INFO tickets: Skipping - not selected
{"type": "SCHEMA", "stream": "groups", "schema": {"properties": {"name": {"type": ["string"]}, "created_at": {"format": "date-time", "type": ["string"]}, "url": {"type": ["string"]}, "updated_at": {"format": "date-time", "type": ["string"]}, "deleted": {"type": ["boolean"]}, "id": {"type": ["integer"]}}, "type": ["object"]}, "key_properties": ["id"]}
INFO groups: Starting sync
INFO METRIC: {"type": "timer", "metric": "http_request_duration", "value": 0.6276309490203857, "tags": {"status": "succeeded"}}
{"type": "RECORD", "stream": "groups", "record": {"id": 360007960773, "updated_at": "2020-01-09T09:57:16.000000Z"}}
{"type": "STATE", "value": {"bookmarks": {"groups": {"updated_at": "2020-01-09T09:57:16Z"}}}}

Targets

When targets are run, they can accept a single config file that provides the information necessary for it to work properly.

Config Files

Similar to taps, targets take a configuration file.

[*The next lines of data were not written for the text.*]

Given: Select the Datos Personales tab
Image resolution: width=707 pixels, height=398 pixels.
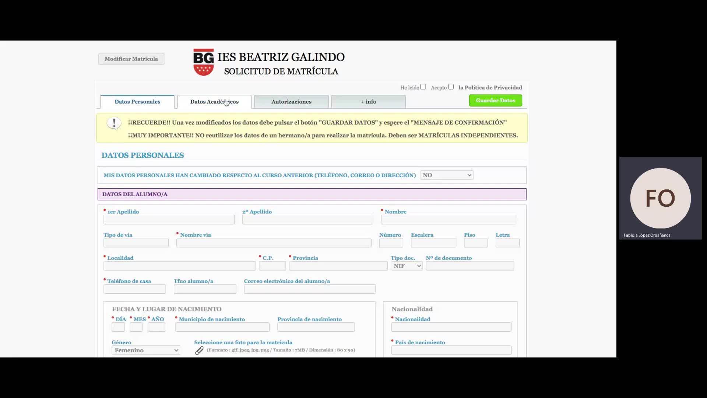Looking at the screenshot, I should 137,102.
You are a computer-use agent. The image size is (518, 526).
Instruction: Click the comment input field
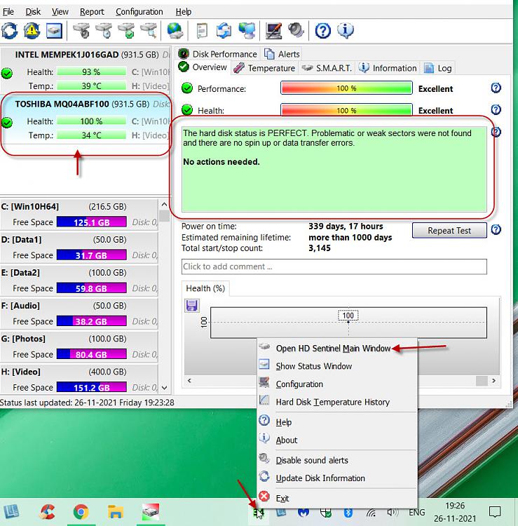tap(334, 267)
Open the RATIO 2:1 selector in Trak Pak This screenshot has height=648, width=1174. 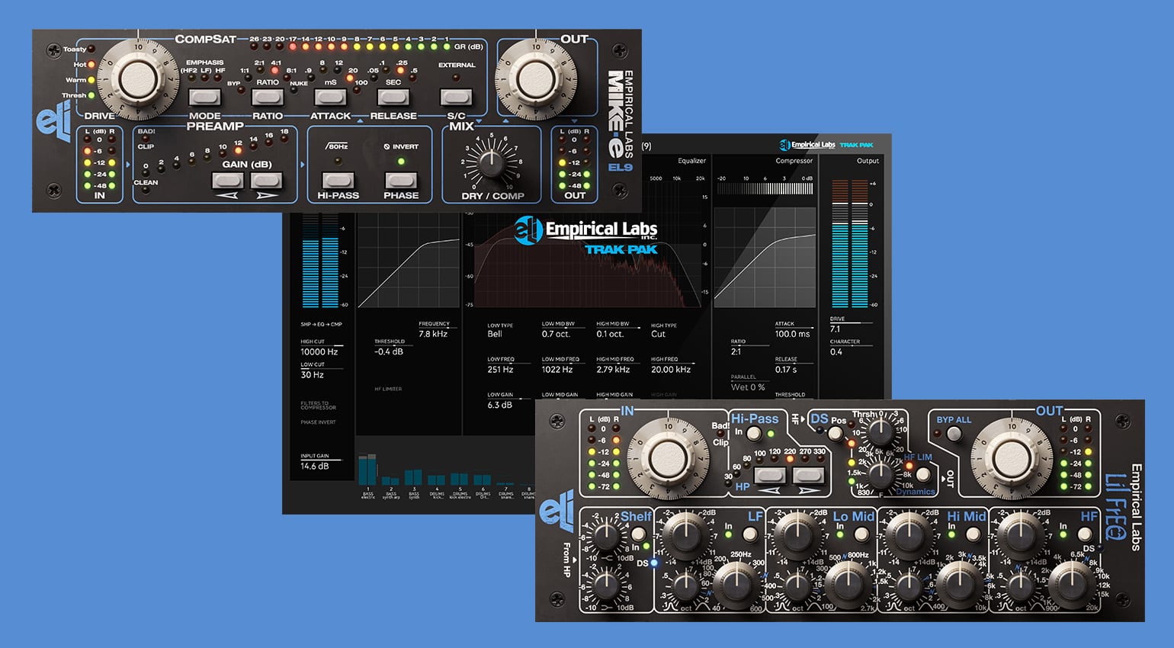tap(737, 351)
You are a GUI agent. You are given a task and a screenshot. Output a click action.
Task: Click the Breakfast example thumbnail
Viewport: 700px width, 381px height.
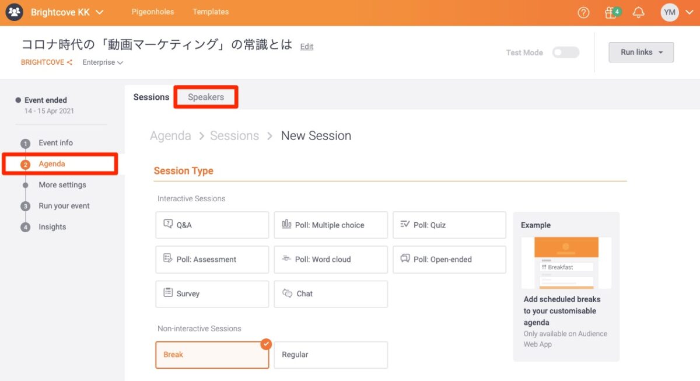point(565,263)
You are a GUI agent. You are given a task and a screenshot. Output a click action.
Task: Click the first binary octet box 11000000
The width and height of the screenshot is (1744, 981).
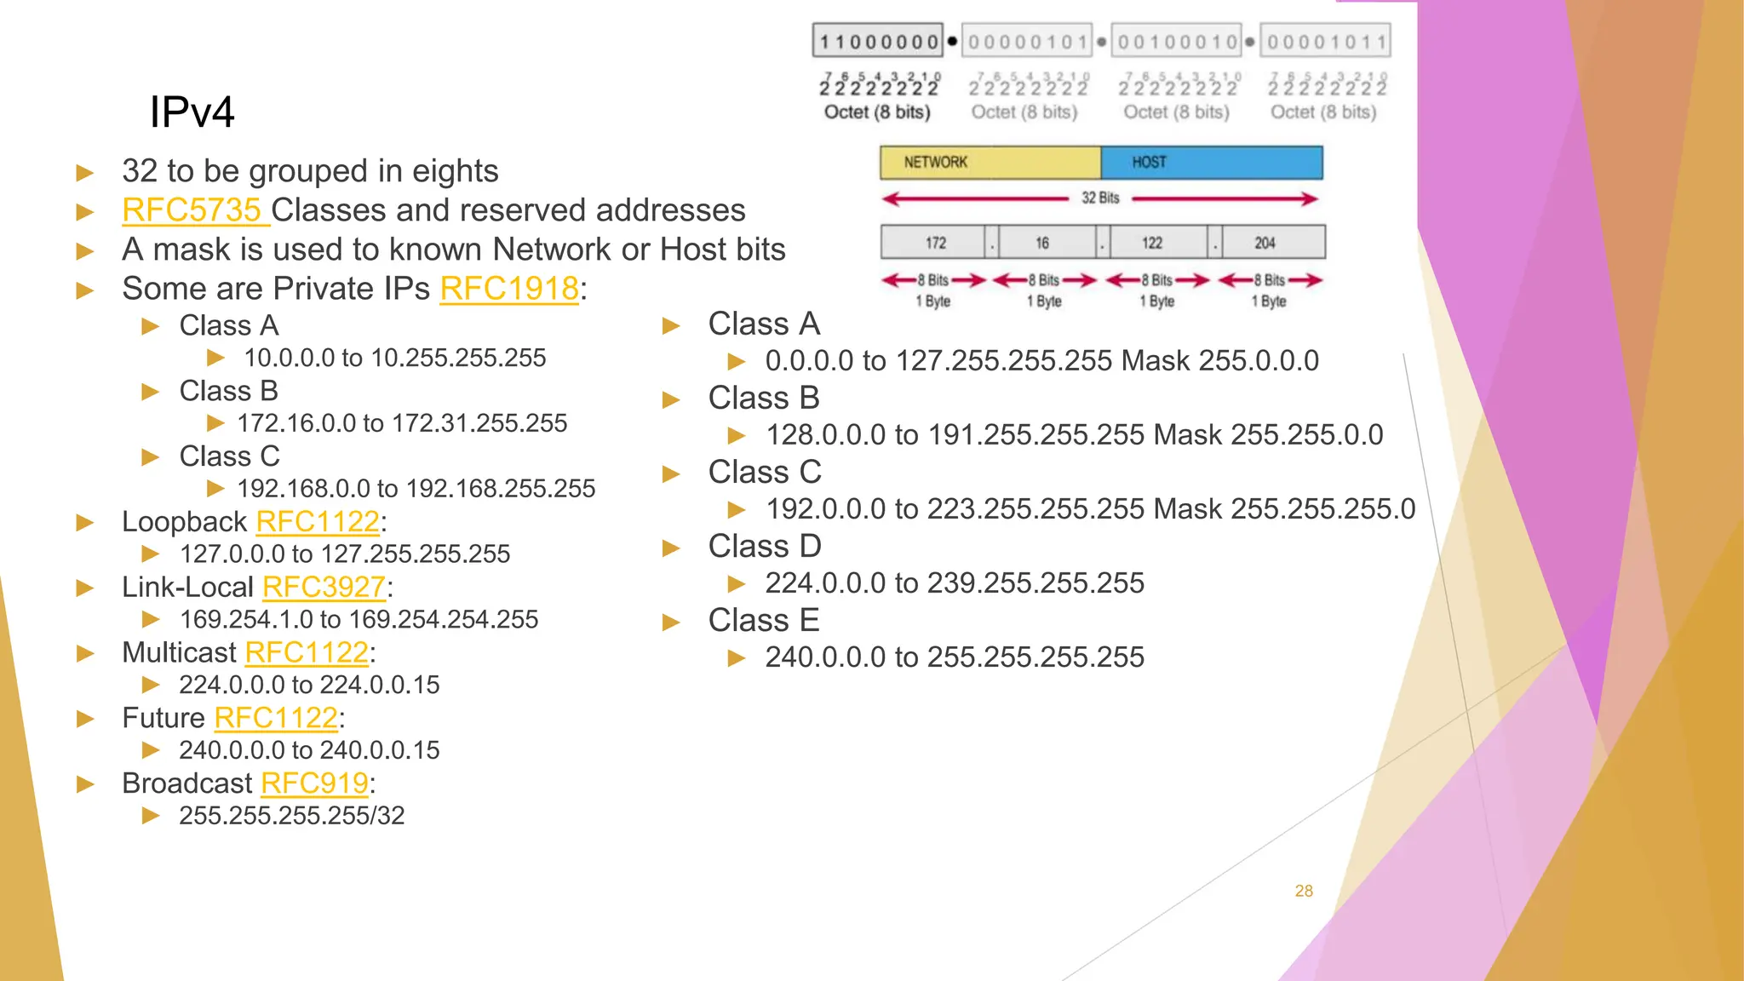coord(878,41)
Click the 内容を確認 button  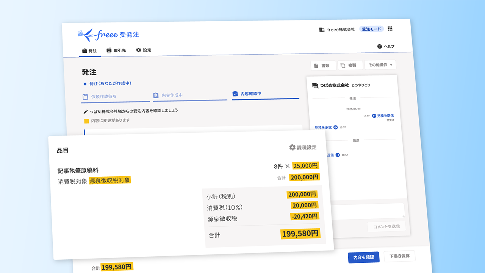(363, 257)
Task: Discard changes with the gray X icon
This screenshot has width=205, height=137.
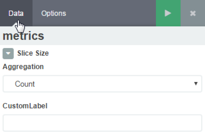Action: [193, 13]
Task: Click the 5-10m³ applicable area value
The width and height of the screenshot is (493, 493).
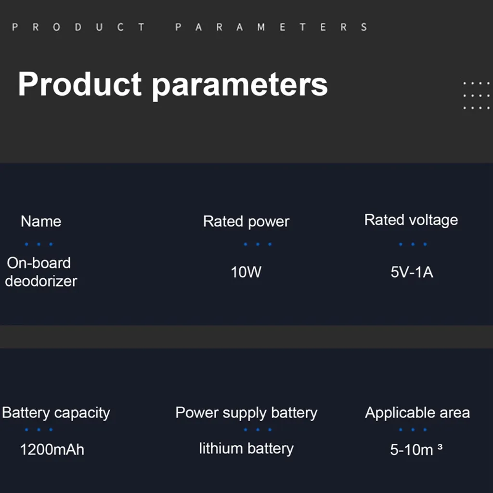Action: pyautogui.click(x=416, y=450)
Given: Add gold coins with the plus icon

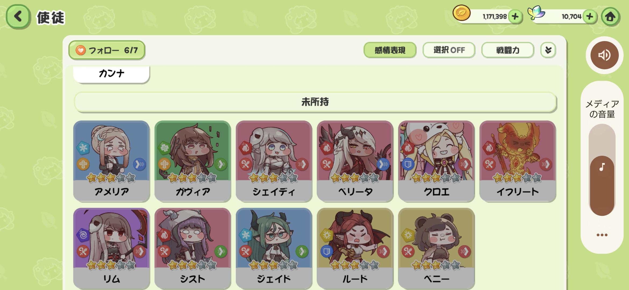Looking at the screenshot, I should (x=515, y=17).
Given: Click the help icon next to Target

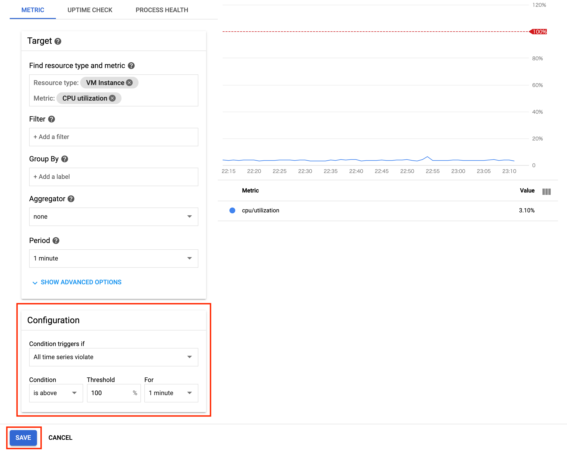Looking at the screenshot, I should point(58,41).
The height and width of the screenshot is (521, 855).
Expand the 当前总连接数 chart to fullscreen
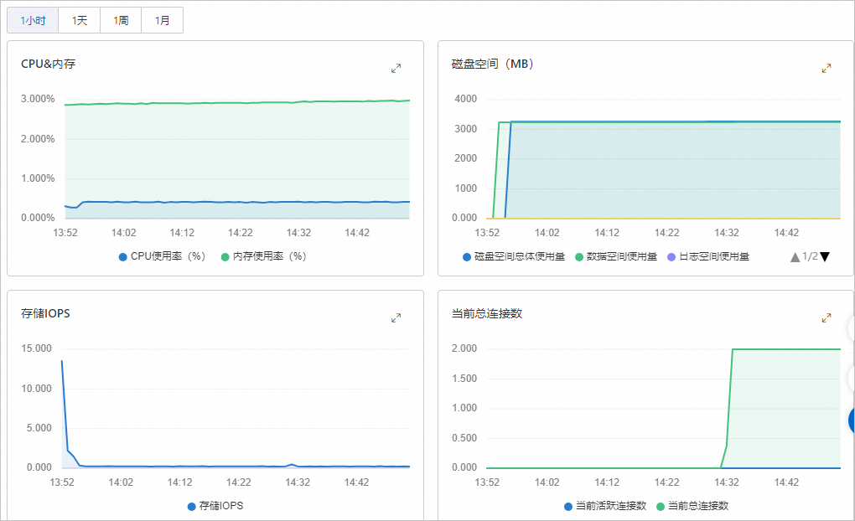pos(827,318)
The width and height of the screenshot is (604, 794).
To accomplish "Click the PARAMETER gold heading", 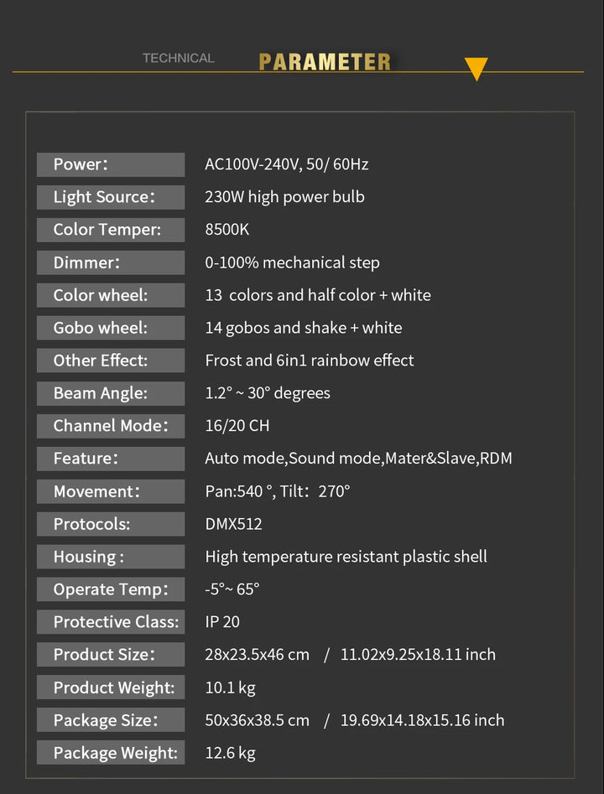I will click(x=325, y=62).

There is no specification for the structure of a config file, as long as it is JSON based.

State Files

Unlike taps, targets do not take a state file. Targets are expected to read in the state messages from stdin, but typically they do not do anything with the state messages beyond sending them to stdout. This is done once all data that appeared in the stream before the state message has been processed by the Target.

Schema Files

Targets do not take a schema file. However, they are expected to read the schema messages from stdin and perform validation of the incoming record using the provided schema.